Adding labels in ner.batch-train

I’m trying to create a new model with ner.manual and then train it further with ner.teach.
I was able to annotate my new labels, for which I used the following command:
prodigy ner.manual new_set en_core_web_sm train.jsonl --label labels.txt

Now I want to improve that dataset with other data by using ner.teach.
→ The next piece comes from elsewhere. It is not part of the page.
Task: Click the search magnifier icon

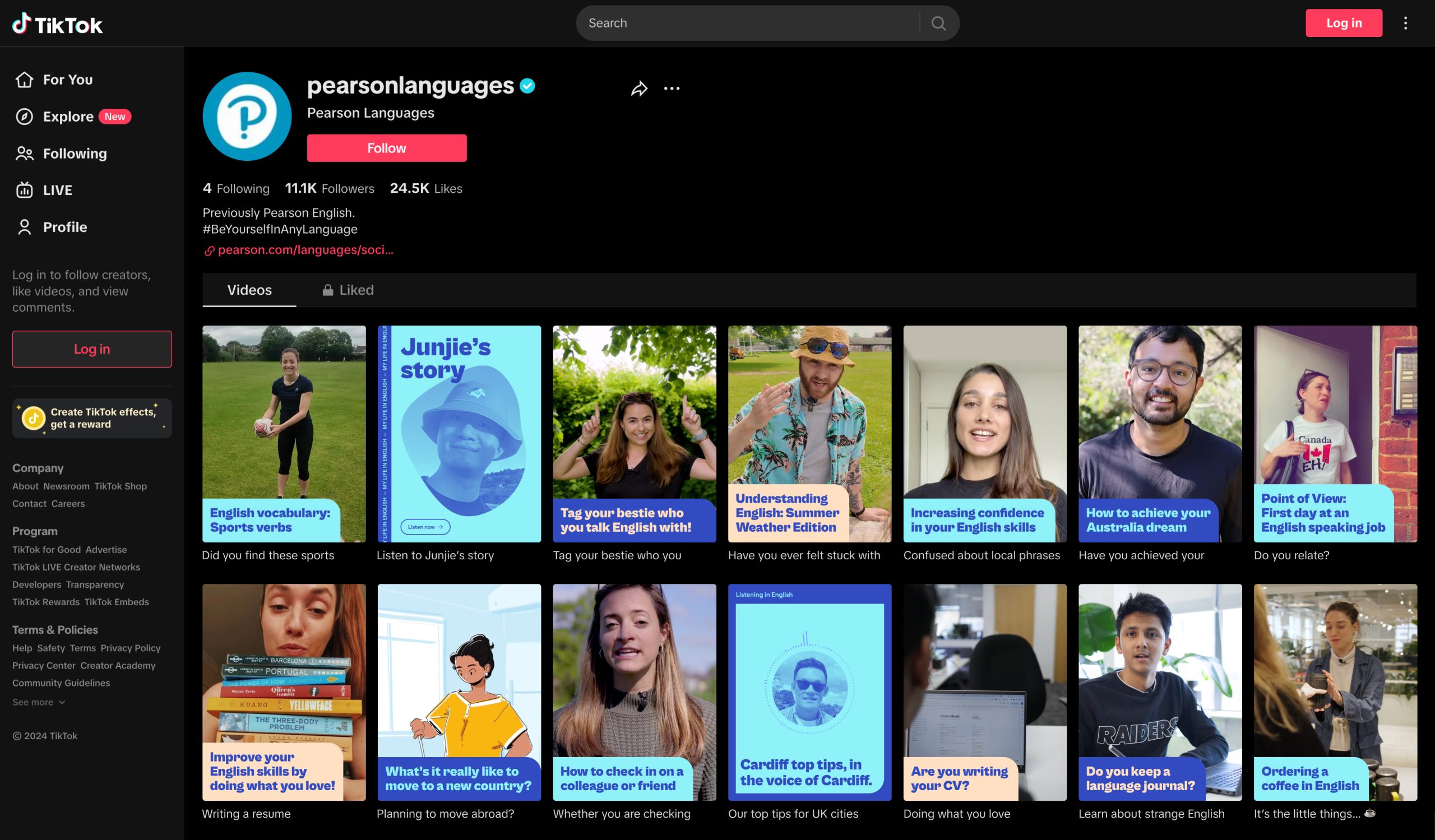Action: (938, 24)
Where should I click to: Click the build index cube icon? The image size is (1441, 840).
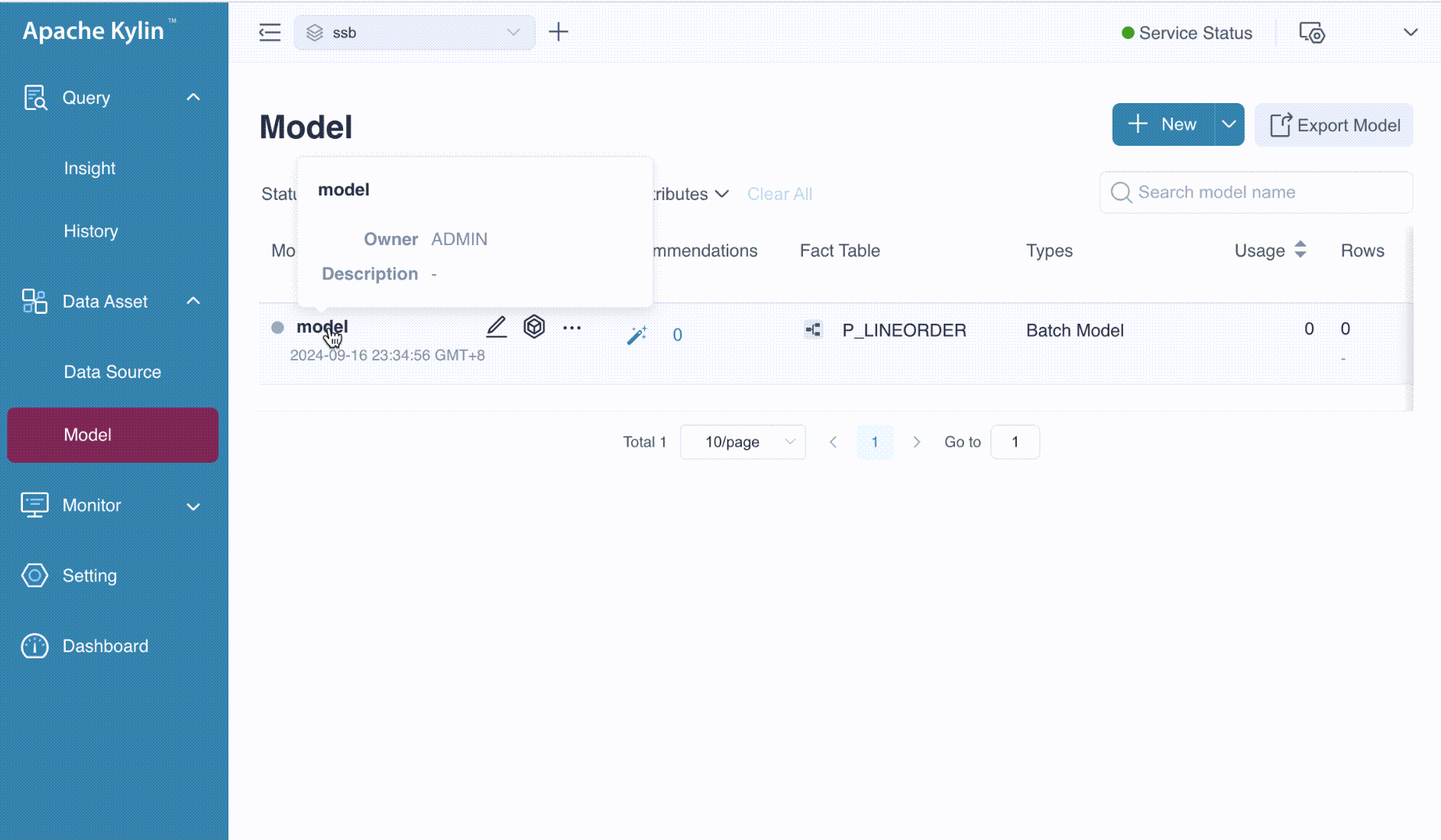tap(534, 327)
How to do this?
I tried to create a new model out of the dataset with to use in ner.teach:
prodigy ner.batch-train new_set en_core_web_sm --output /tmp/model --eval-split 0.5 --label labels.txt

However, this resulted in the following error:

Traceback (most recent call last):
File “/usr/lib/python3.5/runpy.py”, line 184, in _run_module_as_main
main”, mod_spec)
File “/usr/lib/python3.5/runpy.py”, line 85, in _run_code
exec(code, run_globals)
File “/usr/local/lib/python3.5/dist-packages/prodigy/main.py”, line 253, in
controller = recipe(args, use_plac=True)
File “cython_src/prodigy/core.pyx”, line 150, in prodigy.core.recipe.recipe_decorator.recipe_proxy
File “/usr/local/lib/python3.5/dist-packages/plac_core.py”, line 328, in call
cmd, result = parser.consume(arglist)
File “/usr/local/lib/python3.5/dist-packages/plac_core.py”, line 207, in consume
return cmd, self.func(
(args + varargs + extraopts), **kwargs)
File “/usr/local/lib/python3.5/dist-packages/prodigy/recipes/ner.py”, line 400, in batch_train
drop=dropout, beam_width=beam_width)
File “cython_src/prodigy/models/ner.pyx”, line 309, in prodigy.models.ner.EntityRecognizer.batch_train
File “cython_src/prodigy/models/ner.pyx”, line 370, in prodigy.models.ner.EntityRecognizer._update
File “cython_src/prodigy/models/ner.pyx”, line 364, in prodigy.models.ner.EntityRecognizer._update
File “cython_src/prodigy/models/ner.pyx”, line 365, in prodigy.models.ner.EntityRecognizer._update
File “/usr/local/lib/python3.5/dist-packages/spacy/language.py”, line 415, in update
proc.update(docs, golds, drop=drop, sgd=get_grads, losses=losses)
File “nn_parser.pyx”, line 558, in spacy.syntax.nn_parser.Parser.update
File “nn_parser.pyx”, line 676, in spacy.syntax.nn_parser.Parser._init_gold_batch
File “ner.pyx”, line 119, in spacy.syntax.ner.BiluoPushDown.preprocess_gold
File “ner.pyx”, line 178, in spacy.syntax.ner.BiluoPushDown.lookup_transition
KeyError: ‘B-IDENTIFIER’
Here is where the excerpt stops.